すなわち、具体例をあげて説明すると、ステップS14で取得したテスト車両の移動軌跡が、たとえば図10(a)に示すL1であり、これに対し現在設定されている照明パターンP4の軸情報がL2であった場合、両者の間にはずれがあるので、そのずれを補正する方向へLED群46の傾斜角を調整することで、たとえば図10(b)に示すように、照明パターンP4の軸情報L2をテスト車両の移動軌跡L1と一致させるものである。
【0058】
ステップS17の処理が終了すると、照明パターンの軸情報を新たな値に更新し(ステップS18)、処理を終了する。ステップS16における比較の結果、両情報の間にずれがない場合、ここで処理を終了する。
【0059】
なお、上記ステップS12からS18の処理は、主に画像処理装置43において実行される。また、この第2の方法は実際の稼動時の前の調整時に行なわれる。
【0060】
上記した第2の方法により、前方カメラユニット41における照明ユニット45において、図6に示した運転者の顔画像の撮像に効率的な照明パターンが得られる。
【0061】
次に、前方カメラユニット41における照明ユニット45の照明パターンを最適化する第3の方法の手順について図11に示すフローチャートを参照して説明する。なお、後方カメラユニット42においても同様に行なえるので説明は省略する。
【0062】
まず、前方カメラユニット41における照明ユニット45は、照明光として静止した撮像対象を最低限カバーするだけの範囲有効なスポット光とする。具体的には、たとえば、図12に示すように、円形状のエリア内に多数のLED(発光ダイオード)を配列してなるLED群47とし、その配列するLEDの数を静止した撮像対象を最低限カバーするだけの光量が得られるように設定する。

* * * *

» 課題 1
下の行のうち、「MERINO WOOL 100%」を含む行から最後の行までを、両端を含めて一字も変えずに書き写してください。

* * * *

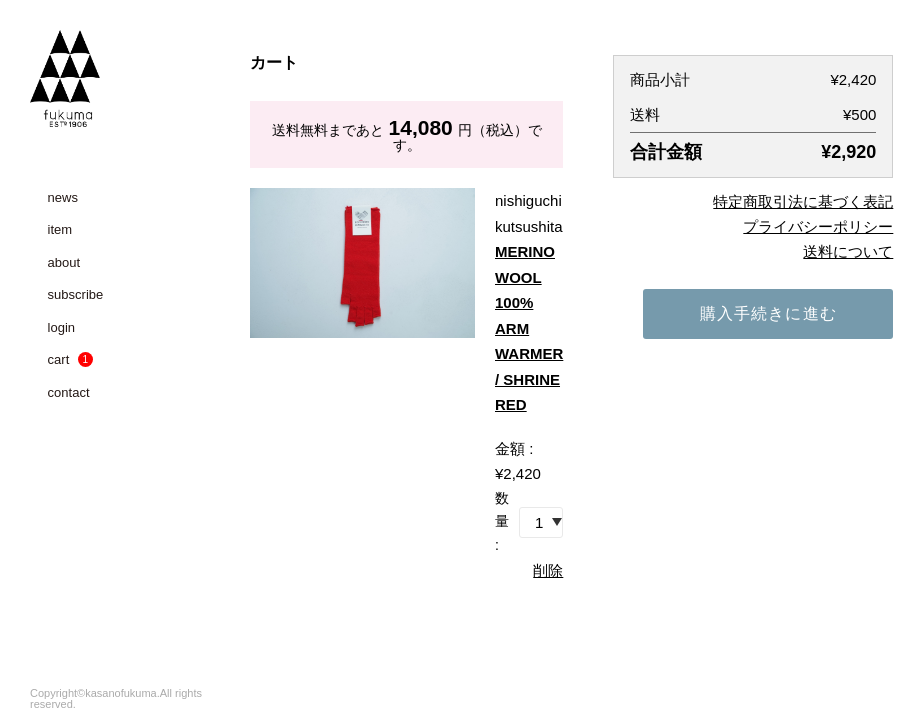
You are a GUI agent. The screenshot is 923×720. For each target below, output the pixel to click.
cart (70, 359)
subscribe (76, 294)
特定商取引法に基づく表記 (803, 201)
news (63, 197)
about (64, 262)
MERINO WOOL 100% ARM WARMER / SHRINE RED (529, 328)
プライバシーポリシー (818, 226)
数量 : (502, 522)
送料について (848, 251)
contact (69, 392)
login (61, 327)
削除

* * * *

» 課題 2
照明ユニットについての本文抜粋を、最後の文の後から書き続けてください。

» 解答 1
MERINO WOOL 100% ARM WARMER / SHRINE RED (529, 328)
プライバシーポリシー (818, 226)
数量 : (502, 522)
送料について (848, 251)
contact (69, 392)
login (61, 327)
削除

» 解答 2
【0063】
また、前方カメラユニット41は、たとえば、図13に示すように、背面を軸として回動可能に構成し、照明光を撮像対象(車両37)に対し追尾動作可能にする。前方カメラユニット41の回動は、図示しない駆動機構(モータ等)により行なわれる。
【0064】
たとえば、ETC出口車線25において、車両37が進入してくると、車両検知・車種判別装置26はそれを検知し(ステップS21)、当該車両37の進入直前の速度(車速)を測定する(ステップS22)。
【0065】
次に、あらかじめ前述した第2の方法と同様にテスト車両を走行させることで取得した画面上の移動軌跡(走行軌跡)と、ステップS22で測定された車速とに基づき、前方カメラユニット41の照明ユニット45における照明光の最適な追尾軌道、つまり最適な照明光の軌道ベクトル(照明光の位置と移動速度)を求める(ステップS23)。
【0066】
次に、ステップS23で求めた軌道ベクトルに基づき前方カメラユニット41を回動させることで、図13に示すように、照明ユニット45の照明光を当該走行する車両37に対し追尾動作させる(ステップS24)。
【0067】
次に、前方カメラユニット41による車両37の撮像が終了した時点で、前方カメラユニット41を回動させることで、照明ユニット45における照明光の位置(向き)をスタート位置(初期位置)に戻し(ステップS25)、その後、ステップS21に戻って次の車両に対する動作に備える。
【0068】
なお、上記ステップS23からS25の処理は、主に画像処理装置43において実行される。また、この第3の方法は実際の稼動時に車両ごと行なわれる。
【0069】
上記した第3の方法により、前方カメラユニット41における照明ユニット45において、図6に示した運転者の顔画像の撮像に効率的な照明パターンが得られる。また、照明ユニット45においては、最低限の照明能力で、最大の照明効果を発揮することが可能となる。
【0070】
以上述べた少なくとも1つの実施形態のカメラシステムによれば、画面上必要となる照明パターンを予測し、必要な部分に特化することで、照明効果を確保しつつ、照明ユニット(カメラユニット)単体の低コスト化が図れる。照明ユニット(カメラユニット)を小型化できることから、設置スペース的にも有利となる。したがって、撮像画像の高視認性を低コストで実現できる。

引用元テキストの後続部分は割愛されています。